The following morning, this kid begins to "spam" text my girl.  She started with an apology but when Darian didn't reply, she went back to the jealous texts.  Darian brought her phone to me.  I identified myself, asking her to stop.  This child had the gumption -- if not the brains -- to continue her dialogue with me.  I refused to respond and called her mother to request that her child knock it off.  While the child no longer texted my girl, this is not where the story ends.

She continued at school by attempting to draw other kids into her hatred towards my daughter, until her mother accosted me in the hallway after school saying her child was coming home in tears because mine was being mean.  All right.  I told her I'd investigate.  Meanwhile, both of our girls came over to wait for the conversation to finish.  This girl got upset with me, saying she was sorry and didn't understand why Darian no longer wanted to be friends.  Really???

This is a little pearl of wisdom all parents should pass on to their children, and I passed it on to this young lady that day:  Saying you are sorry doesn't erase the hurtful things you have done.  Your actions will.  And your actions have not changed.  It was at this point, her mother hung her head and the conversation ended.

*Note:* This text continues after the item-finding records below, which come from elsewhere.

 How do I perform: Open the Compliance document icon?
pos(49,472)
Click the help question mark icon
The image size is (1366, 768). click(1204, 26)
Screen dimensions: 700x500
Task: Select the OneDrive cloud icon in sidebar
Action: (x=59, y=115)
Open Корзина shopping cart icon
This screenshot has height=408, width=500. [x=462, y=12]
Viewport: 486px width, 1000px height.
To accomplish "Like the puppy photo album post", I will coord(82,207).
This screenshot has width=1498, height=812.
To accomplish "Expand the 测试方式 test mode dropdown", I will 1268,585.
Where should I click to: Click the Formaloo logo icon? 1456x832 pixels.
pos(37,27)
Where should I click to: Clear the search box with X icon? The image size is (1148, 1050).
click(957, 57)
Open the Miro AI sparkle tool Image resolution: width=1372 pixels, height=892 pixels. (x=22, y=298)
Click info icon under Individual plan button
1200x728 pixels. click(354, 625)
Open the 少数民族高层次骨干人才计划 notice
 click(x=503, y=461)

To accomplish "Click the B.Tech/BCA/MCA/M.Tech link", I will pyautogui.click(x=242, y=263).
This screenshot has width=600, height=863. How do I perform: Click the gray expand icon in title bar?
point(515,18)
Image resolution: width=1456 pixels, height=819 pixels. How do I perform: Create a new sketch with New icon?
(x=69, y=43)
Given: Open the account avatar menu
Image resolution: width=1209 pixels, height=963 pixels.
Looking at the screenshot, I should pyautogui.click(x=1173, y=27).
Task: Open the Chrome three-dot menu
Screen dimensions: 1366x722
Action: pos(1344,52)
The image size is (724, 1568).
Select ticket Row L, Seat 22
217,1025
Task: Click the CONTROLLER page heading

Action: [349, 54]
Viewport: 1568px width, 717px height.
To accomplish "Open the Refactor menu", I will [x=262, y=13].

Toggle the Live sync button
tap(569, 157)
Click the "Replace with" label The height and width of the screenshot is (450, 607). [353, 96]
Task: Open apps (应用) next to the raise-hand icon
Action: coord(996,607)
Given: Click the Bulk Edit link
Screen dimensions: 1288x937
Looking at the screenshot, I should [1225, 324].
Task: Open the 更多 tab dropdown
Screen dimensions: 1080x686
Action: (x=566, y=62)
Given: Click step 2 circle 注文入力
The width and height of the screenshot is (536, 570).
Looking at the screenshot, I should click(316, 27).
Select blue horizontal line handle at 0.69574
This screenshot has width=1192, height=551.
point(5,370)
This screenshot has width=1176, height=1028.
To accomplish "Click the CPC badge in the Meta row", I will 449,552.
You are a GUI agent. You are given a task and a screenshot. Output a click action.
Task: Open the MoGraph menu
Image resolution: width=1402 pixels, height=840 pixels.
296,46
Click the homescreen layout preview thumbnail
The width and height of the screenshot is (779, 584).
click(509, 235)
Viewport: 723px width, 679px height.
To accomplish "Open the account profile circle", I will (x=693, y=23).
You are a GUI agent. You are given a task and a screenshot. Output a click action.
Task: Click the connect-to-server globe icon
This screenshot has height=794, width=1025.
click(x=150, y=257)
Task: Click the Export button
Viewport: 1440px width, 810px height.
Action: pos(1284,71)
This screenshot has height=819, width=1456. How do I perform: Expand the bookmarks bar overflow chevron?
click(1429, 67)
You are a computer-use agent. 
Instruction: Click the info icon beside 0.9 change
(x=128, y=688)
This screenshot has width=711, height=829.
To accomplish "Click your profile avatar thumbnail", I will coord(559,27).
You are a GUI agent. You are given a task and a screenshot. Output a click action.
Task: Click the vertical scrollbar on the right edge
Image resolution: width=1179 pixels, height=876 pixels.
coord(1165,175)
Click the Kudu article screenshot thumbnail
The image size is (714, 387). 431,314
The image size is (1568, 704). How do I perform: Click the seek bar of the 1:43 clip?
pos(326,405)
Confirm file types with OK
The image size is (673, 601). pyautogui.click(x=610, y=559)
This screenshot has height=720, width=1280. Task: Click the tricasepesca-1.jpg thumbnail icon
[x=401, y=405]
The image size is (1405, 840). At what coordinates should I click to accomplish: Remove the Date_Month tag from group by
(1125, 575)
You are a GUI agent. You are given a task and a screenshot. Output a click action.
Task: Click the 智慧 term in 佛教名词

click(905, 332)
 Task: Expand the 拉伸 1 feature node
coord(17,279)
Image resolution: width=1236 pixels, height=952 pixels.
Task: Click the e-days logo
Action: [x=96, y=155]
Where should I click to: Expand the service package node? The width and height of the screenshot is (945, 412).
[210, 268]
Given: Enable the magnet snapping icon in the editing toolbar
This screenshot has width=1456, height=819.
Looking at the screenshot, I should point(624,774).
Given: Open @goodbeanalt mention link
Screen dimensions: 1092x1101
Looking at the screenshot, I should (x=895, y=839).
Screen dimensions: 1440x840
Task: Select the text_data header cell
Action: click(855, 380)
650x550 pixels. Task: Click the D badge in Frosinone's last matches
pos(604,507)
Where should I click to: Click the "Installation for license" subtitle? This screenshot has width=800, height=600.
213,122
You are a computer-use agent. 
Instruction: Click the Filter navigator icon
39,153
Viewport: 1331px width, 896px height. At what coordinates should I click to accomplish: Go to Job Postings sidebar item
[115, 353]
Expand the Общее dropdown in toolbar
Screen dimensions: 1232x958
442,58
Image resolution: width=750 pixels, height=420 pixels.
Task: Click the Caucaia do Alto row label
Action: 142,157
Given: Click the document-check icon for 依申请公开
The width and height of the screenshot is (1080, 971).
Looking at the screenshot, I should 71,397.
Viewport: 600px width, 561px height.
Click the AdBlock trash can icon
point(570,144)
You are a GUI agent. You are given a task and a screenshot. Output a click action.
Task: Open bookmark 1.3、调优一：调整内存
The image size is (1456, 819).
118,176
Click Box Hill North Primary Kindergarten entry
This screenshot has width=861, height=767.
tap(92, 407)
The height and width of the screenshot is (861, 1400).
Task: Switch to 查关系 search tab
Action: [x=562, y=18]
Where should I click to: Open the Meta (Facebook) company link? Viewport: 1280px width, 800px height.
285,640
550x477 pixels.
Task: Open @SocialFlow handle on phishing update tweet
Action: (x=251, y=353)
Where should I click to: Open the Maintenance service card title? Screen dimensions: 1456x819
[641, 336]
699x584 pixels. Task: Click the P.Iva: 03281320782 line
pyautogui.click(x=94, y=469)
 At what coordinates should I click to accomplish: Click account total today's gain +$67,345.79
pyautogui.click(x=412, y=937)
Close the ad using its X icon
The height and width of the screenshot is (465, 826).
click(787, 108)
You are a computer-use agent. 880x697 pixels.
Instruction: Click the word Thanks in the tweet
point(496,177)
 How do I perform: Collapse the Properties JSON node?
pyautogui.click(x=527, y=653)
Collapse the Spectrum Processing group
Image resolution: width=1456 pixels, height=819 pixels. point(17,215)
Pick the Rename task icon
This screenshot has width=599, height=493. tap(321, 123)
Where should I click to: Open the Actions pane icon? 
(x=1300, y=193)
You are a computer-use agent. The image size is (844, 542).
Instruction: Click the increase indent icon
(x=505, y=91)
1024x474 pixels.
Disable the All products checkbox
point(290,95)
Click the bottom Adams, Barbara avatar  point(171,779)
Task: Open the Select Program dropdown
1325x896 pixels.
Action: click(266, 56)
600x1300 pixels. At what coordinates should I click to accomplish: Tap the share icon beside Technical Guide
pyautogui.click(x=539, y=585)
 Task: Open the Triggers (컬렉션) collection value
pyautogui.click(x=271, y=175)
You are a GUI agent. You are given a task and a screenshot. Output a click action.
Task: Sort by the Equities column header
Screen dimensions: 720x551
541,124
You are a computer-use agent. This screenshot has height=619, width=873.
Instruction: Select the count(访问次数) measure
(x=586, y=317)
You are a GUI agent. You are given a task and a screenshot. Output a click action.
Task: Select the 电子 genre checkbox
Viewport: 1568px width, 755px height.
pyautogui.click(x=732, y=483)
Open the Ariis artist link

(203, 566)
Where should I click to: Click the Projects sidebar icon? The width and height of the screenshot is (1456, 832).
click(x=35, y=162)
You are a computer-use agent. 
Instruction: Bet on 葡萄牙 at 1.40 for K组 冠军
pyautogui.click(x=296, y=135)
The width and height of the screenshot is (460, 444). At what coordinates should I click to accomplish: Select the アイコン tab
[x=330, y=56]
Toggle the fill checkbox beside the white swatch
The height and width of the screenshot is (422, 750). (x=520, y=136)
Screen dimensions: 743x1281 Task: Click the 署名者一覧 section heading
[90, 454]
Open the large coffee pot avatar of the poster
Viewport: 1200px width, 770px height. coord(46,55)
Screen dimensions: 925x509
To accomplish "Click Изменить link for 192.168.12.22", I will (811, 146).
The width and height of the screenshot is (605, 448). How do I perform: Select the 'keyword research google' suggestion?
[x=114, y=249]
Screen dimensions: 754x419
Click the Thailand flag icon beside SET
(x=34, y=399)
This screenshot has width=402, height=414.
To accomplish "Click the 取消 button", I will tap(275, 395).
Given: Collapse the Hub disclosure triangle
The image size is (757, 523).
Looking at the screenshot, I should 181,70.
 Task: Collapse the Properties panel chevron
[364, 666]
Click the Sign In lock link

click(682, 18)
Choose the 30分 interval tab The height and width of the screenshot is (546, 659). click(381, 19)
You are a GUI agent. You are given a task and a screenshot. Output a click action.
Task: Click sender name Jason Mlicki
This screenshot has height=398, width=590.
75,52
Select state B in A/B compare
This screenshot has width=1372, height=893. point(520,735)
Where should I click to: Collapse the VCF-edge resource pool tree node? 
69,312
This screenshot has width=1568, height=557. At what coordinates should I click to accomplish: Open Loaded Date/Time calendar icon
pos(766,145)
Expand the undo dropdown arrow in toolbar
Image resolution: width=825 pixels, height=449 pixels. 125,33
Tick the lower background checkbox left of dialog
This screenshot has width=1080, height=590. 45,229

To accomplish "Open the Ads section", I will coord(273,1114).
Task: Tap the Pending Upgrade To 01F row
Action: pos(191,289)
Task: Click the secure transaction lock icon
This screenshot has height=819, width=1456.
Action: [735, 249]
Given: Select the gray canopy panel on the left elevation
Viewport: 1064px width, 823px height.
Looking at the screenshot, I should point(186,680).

After that, I did my research.  I spoke to kids, teachers and the vice-principal.  NONE of them had seen -- or heard -- anything my child had supposedly done or said.  The next time she lashed out at my child at school, it was dealt with on a higher level until she quit attempting to get at Darian directly.  However, there were a couple other girls who attempted similar stunts because of the original altercation, and they were shut down without involving the school, parent-to-parent.

You know the truly sad part of this story?  This young lady continues these antics with other kids, while her parents sit idly by, assuming it is the other child's fault.  They are completely unwilling to acknowledge their daughter has issues.  They are unwilling to give her discipline.  Ultimately, this girl is the one who will be hurt.  She will become a mean-spirited adult who thinks she can do exactly as she pleases.  That hurting others is okay as long as she gets what she wants.

Bullying begins at home with a lack of consequences and parental awareness.

Parents, please involve yourself with your kids.  Know what's going on.  Sit and watch them in their group when they are unaware of your presence.  Don't assume your child is an angel.  Be aware of their faults, strengths and weaknesses.  

Sometimes kids DO need to solve their own issues.  But don't let them try to handle these types of situations alone with only a school system for back up. After all, schools have limited disciplinary measures.  Don't be afraid to jump in feet first and deal with it parent-to-parent before your child is driven to desperate measures.  Better a little confrontation than a tragedy.